Currently, a new job is marked stable as soon as the operator could observe it running. This allows us to detect obvious errors, but it’s not always enough to detect more complex issues. In the future we expect to introduce more sophisticated conditions.

Rollback is currently only supported for FlinkDeployments.

Manual Recovery #

There are cases when manual intervention is required from the user to recover a Flink application deployment.

In most of these situations the main reason for this is that the deployment got into a state where the operator cannot determine the health of the application or the latest checkpoint information to be used for recovery. While these cases are not common, we need to be prepared to handle them.
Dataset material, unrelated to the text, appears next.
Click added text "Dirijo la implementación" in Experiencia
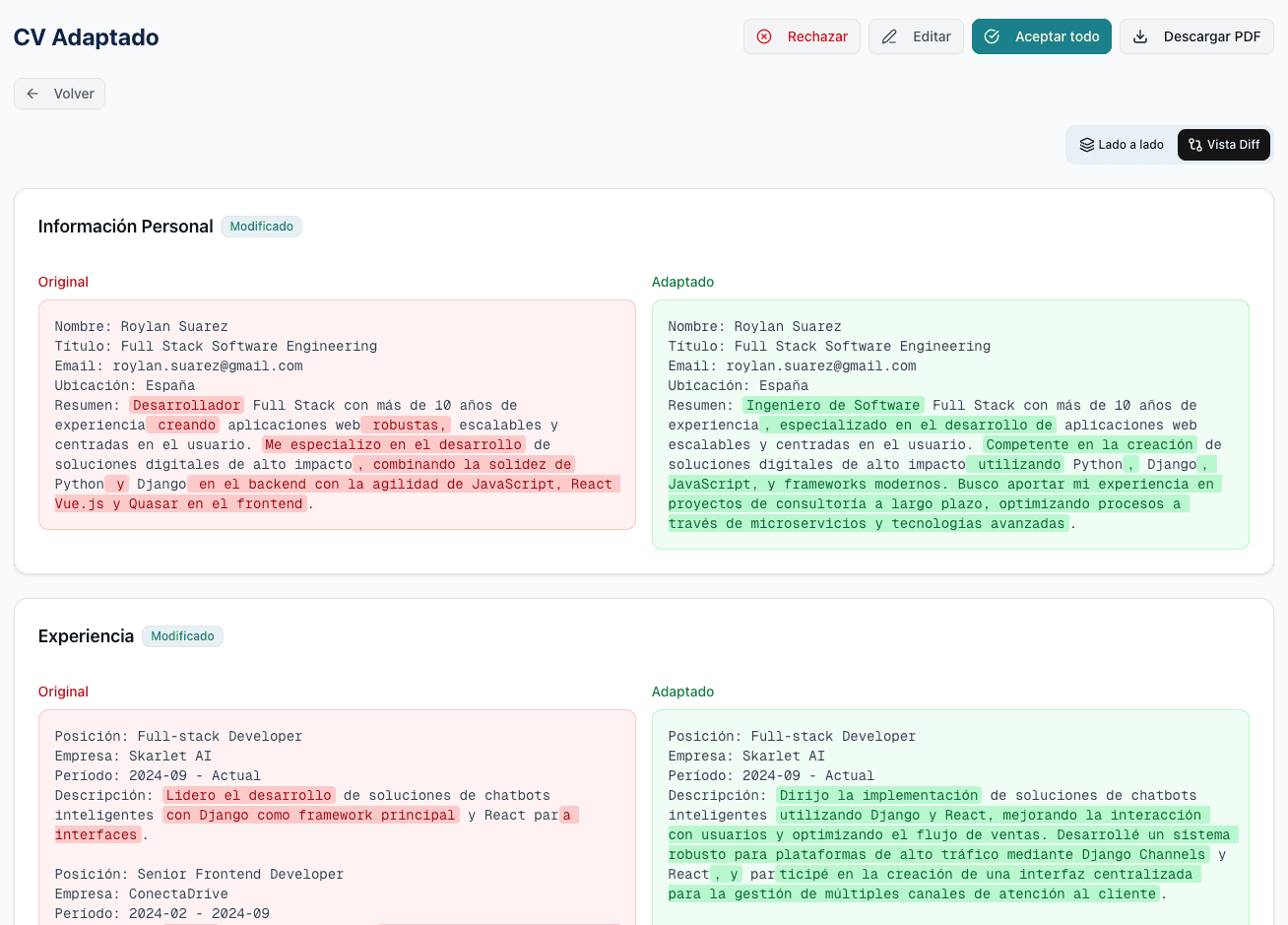 coord(878,795)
Fortunately almost any issue can be recovered by the user manually by using the following steps:

  1. Locate the latest checkpoint/savepoint metafile in your configured checkpoint/savepoint directory.
  2. Delete the FlinkDeployment resource for your application
  3. Check that you have the current savepoint, and that your FlinkDeployment is deleted completely
  4. Modify your FlinkDeployment JobSpec and set the initialSavepointPath to your last checkpoint location
  5. Recreate the deployment

These steps ensure that the operator will start completely fresh from the user defined savepoint path and can hopefully fully recover. Keep an eye on your job to see what could have cause the problem in the first place.

The main idea behind the recovery process is that the user needs to manually override the target checkpoint/savepoint location because it is not known to the operator. The only way to do this is to delete the previous deployment resource fully, and recreate it with initialSavepointPath set.

The initialSavepointPath setting only takes effect on the first deployment and the operator takes over checkpoint management after that.